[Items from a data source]
+--

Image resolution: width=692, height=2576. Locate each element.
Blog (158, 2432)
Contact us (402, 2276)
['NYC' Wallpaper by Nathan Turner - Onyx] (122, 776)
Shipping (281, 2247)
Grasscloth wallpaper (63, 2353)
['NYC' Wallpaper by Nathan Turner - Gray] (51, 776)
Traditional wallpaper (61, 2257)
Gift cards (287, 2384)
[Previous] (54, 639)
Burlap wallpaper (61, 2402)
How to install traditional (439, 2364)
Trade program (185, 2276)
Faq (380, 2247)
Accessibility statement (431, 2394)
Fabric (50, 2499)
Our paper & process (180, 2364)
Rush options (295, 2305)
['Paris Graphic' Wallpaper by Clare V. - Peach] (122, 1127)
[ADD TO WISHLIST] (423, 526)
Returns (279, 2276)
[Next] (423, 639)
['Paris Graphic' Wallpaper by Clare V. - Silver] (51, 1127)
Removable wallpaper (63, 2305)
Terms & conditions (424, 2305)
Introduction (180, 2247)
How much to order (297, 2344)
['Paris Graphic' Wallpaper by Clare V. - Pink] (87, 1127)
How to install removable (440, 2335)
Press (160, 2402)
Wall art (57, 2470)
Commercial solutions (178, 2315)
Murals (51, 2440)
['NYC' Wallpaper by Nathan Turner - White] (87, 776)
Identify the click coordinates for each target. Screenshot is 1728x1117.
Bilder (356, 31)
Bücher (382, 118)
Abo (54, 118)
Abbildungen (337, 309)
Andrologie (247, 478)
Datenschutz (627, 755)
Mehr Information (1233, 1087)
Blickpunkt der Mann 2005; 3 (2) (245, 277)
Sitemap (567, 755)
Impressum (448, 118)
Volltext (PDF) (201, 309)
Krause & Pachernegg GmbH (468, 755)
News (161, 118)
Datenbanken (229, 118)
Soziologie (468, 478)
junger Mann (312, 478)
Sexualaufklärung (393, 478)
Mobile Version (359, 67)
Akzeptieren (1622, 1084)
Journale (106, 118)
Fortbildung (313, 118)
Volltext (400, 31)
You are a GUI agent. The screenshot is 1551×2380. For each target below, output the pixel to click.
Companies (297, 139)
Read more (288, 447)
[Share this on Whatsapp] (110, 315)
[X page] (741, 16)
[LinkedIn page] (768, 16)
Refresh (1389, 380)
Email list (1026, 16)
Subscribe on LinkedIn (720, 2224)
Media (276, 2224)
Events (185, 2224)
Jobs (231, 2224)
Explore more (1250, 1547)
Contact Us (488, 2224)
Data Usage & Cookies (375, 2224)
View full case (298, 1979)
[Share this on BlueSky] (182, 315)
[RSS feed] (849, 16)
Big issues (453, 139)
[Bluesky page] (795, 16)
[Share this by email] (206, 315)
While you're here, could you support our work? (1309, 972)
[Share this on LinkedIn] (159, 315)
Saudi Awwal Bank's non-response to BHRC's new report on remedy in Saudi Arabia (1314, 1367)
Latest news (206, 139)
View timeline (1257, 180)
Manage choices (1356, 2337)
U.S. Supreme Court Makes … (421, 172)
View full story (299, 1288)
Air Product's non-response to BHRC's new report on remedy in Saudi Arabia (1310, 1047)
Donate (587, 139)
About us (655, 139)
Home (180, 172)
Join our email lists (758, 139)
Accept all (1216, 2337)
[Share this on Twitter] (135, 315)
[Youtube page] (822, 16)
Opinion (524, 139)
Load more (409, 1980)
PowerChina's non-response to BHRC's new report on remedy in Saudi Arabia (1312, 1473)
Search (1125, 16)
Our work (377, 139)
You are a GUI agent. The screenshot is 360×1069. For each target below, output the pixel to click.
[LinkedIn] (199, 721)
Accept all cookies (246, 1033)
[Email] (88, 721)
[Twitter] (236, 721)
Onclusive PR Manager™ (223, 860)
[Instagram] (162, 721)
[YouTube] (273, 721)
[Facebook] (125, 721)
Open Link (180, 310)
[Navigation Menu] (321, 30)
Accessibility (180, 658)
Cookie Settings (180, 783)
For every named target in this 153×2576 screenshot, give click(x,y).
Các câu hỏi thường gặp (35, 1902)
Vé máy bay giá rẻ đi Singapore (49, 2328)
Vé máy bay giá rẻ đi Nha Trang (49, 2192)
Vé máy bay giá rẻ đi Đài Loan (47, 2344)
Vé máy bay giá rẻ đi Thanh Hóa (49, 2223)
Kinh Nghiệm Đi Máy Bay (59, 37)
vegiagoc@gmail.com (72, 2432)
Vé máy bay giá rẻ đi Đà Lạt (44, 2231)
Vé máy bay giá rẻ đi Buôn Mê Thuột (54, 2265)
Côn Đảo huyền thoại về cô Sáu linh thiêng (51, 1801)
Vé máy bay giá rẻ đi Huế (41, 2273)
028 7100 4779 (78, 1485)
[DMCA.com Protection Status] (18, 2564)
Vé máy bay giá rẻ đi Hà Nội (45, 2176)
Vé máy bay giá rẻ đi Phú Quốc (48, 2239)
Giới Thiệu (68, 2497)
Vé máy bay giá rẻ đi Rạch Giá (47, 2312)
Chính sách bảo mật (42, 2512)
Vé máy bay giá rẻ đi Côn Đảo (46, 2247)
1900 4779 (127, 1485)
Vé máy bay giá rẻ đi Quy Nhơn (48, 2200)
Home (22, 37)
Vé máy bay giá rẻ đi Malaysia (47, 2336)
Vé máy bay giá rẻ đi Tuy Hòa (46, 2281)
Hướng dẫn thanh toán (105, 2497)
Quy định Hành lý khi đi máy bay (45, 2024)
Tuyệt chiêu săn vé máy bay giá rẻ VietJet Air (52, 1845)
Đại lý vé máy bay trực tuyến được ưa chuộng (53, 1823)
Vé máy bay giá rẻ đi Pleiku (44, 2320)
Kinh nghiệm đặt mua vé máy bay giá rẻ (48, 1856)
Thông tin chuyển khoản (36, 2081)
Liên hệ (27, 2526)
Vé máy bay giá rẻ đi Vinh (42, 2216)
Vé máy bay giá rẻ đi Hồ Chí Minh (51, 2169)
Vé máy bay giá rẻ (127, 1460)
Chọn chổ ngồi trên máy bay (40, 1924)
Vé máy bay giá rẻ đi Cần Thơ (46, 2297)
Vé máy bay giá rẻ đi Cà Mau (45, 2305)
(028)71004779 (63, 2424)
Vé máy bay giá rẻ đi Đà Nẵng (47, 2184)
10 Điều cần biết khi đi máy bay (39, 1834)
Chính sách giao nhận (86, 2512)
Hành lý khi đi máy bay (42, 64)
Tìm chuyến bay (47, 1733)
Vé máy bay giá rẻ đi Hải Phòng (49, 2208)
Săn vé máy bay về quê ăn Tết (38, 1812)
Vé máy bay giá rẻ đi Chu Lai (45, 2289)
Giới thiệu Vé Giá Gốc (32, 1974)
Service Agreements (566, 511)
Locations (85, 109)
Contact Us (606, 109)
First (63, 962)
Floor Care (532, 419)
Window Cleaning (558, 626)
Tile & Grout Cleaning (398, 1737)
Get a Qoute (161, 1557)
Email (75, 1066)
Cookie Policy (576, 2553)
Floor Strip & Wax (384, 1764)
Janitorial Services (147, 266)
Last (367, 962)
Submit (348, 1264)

+--

*Required action*
Exact output of every entry is required.

*Finished task*
Image resolution: width=692, height=2576. Locate each element.
Blog (158, 2432)
Contact us (402, 2276)
['NYC' Wallpaper by Nathan Turner - Onyx] (122, 776)
Shipping (281, 2247)
Grasscloth wallpaper (63, 2353)
['NYC' Wallpaper by Nathan Turner - Gray] (51, 776)
Traditional wallpaper (61, 2257)
Gift cards (287, 2384)
[Previous] (54, 639)
Burlap wallpaper (61, 2402)
How to install traditional (439, 2364)
Trade program (185, 2276)
Faq (380, 2247)
Accessibility statement (431, 2394)
Fabric (50, 2499)
Our paper & process (180, 2364)
Rush options (295, 2305)
['Paris Graphic' Wallpaper by Clare V. - Peach] (122, 1127)
[ADD TO WISHLIST] (423, 526)
Returns (279, 2276)
[Next] (423, 639)
['Paris Graphic' Wallpaper by Clare V. - Silver] (51, 1127)
Removable wallpaper (63, 2305)
Terms & conditions (424, 2305)
Introduction (180, 2247)
How much to order (297, 2344)
['Paris Graphic' Wallpaper by Clare V. - Pink] (87, 1127)
How to install removable (440, 2335)
Press (160, 2402)
Wall art (57, 2470)
Commercial solutions (178, 2315)
Murals (51, 2440)
['NYC' Wallpaper by Nathan Turner - White] (87, 776)
Identify the click coordinates for each target. Screenshot is 1728x1117.
Bilder (356, 31)
Bücher (382, 118)
Abo (54, 118)
Abbildungen (337, 309)
Andrologie (247, 478)
Datenschutz (627, 755)
Mehr Information (1233, 1087)
Blickpunkt der Mann 2005; 3 (2) (245, 277)
Sitemap (567, 755)
Impressum (448, 118)
Volltext (PDF) (201, 309)
Krause & Pachernegg GmbH (468, 755)
News (161, 118)
Datenbanken (229, 118)
Soziologie (468, 478)
junger Mann (312, 478)
Sexualaufklärung (393, 478)
Mobile Version (359, 67)
Akzeptieren (1622, 1084)
Journale (106, 118)
Fortbildung (313, 118)
Volltext (400, 31)
You are a GUI agent. The screenshot is 1551×2380. For each target below, output the pixel to click.
Companies (297, 139)
Read more (288, 447)
[Share this on Whatsapp] (110, 315)
[X page] (741, 16)
[LinkedIn page] (768, 16)
Refresh (1389, 380)
Email list (1026, 16)
Subscribe on LinkedIn (720, 2224)
Media (276, 2224)
Events (185, 2224)
Jobs (231, 2224)
Explore more (1250, 1547)
Contact Us (488, 2224)
Data Usage & Cookies (375, 2224)
View full case (298, 1979)
[Share this on BlueSky] (182, 315)
[RSS feed] (849, 16)
Big issues (453, 139)
[Bluesky page] (795, 16)
[Share this by email] (206, 315)
While you're here, could you support our work? (1309, 972)
[Share this on LinkedIn] (159, 315)
Saudi Awwal Bank's non-response to BHRC's new report on remedy in Saudi Arabia (1314, 1367)
Latest news (206, 139)
View timeline (1257, 180)
Manage choices (1356, 2337)
U.S. Supreme Court Makes … (421, 172)
View full story (299, 1288)
Air Product's non-response to BHRC's new report on remedy in Saudi Arabia (1310, 1047)
Donate (587, 139)
About us (655, 139)
Home (180, 172)
Join our email lists (758, 139)
Accept all (1216, 2337)
[Share this on Twitter] (135, 315)
[Youtube page] (822, 16)
Opinion (524, 139)
Load more (409, 1980)
PowerChina's non-response to BHRC's new report on remedy in Saudi Arabia (1312, 1473)
Search (1125, 16)
Our work (377, 139)
You are a GUI agent. The screenshot is 360×1069. For each target below, output the pixel to click.
[LinkedIn] (199, 721)
Accept all cookies (246, 1033)
[Email] (88, 721)
[Twitter] (236, 721)
Onclusive PR Manager™ (223, 860)
[Instagram] (162, 721)
[YouTube] (273, 721)
[Facebook] (125, 721)
Open Link (180, 310)
[Navigation Menu] (321, 30)
Accessibility (180, 658)
Cookie Settings (180, 783)
For every named target in this 153×2576 screenshot, give click(x,y).
Các câu hỏi thường gặp (35, 1902)
Vé máy bay giá rẻ đi Singapore (49, 2328)
Vé máy bay giá rẻ đi Nha Trang (49, 2192)
Vé máy bay giá rẻ đi Đài Loan (47, 2344)
Vé máy bay giá rẻ đi Thanh Hóa (49, 2223)
Kinh Nghiệm Đi Máy Bay (59, 37)
vegiagoc@gmail.com (72, 2432)
Vé máy bay giá rẻ đi Đà Lạt (44, 2231)
Vé máy bay giá rẻ đi Buôn Mê Thuột (54, 2265)
Côn Đảo huyền thoại về cô Sáu linh thiêng (51, 1801)
Vé máy bay giá rẻ đi Huế (41, 2273)
028 7100 4779 (78, 1485)
[DMCA.com Protection Status] (18, 2564)
Vé máy bay giá rẻ đi Hà Nội (45, 2176)
Vé máy bay giá rẻ đi Phú Quốc (48, 2239)
Giới Thiệu (68, 2497)
Vé máy bay giá rẻ đi Rạch Giá (47, 2312)
Chính sách bảo mật (42, 2512)
Vé máy bay giá rẻ đi Côn Đảo (46, 2247)
1900 4779 (127, 1485)
Vé máy bay giá rẻ đi Quy Nhơn (48, 2200)
Home (22, 37)
Vé máy bay giá rẻ đi Malaysia (47, 2336)
Vé máy bay giá rẻ đi Tuy Hòa (46, 2281)
Hướng dẫn thanh toán (105, 2497)
Quy định Hành lý khi đi máy bay (45, 2024)
Tuyệt chiêu săn vé máy bay giá rẻ VietJet Air (52, 1845)
Đại lý vé máy bay trực tuyến được ưa chuộng (53, 1823)
Vé máy bay giá rẻ đi Pleiku (44, 2320)
Kinh nghiệm đặt mua vé máy bay giá rẻ (48, 1856)
Thông tin chuyển khoản (36, 2081)
Liên hệ (27, 2526)
Vé máy bay giá rẻ đi Vinh (42, 2216)
Vé máy bay giá rẻ đi Hồ Chí Minh (51, 2169)
Vé máy bay giá rẻ (127, 1460)
Chọn chổ ngồi trên máy bay (40, 1924)
Vé máy bay giá rẻ đi Cần Thơ (46, 2297)
Vé máy bay giá rẻ đi Cà Mau (45, 2305)
(028)71004779 (63, 2424)
Vé máy bay giá rẻ đi Đà Nẵng (47, 2184)
10 Điều cần biết khi đi máy bay (39, 1834)
Chính sách giao nhận (86, 2512)
Hành lý khi đi máy bay (42, 64)
Tìm chuyến bay (47, 1733)
Vé máy bay giá rẻ đi Hải Phòng (49, 2208)
Săn vé máy bay về quê ăn Tết (38, 1812)
Vé máy bay giá rẻ đi Chu Lai (45, 2289)
Giới thiệu Vé Giá Gốc (32, 1974)
Service Agreements (566, 511)
Locations (85, 109)
Contact Us (606, 109)
First (63, 962)
Floor Care (532, 419)
Window Cleaning (558, 626)
Tile & Grout Cleaning (398, 1737)
Get a Qoute (161, 1557)
Email (75, 1066)
Cookie Policy (576, 2553)
Floor Strip & Wax (384, 1764)
Janitorial Services (147, 266)
Last (367, 962)
Submit (348, 1264)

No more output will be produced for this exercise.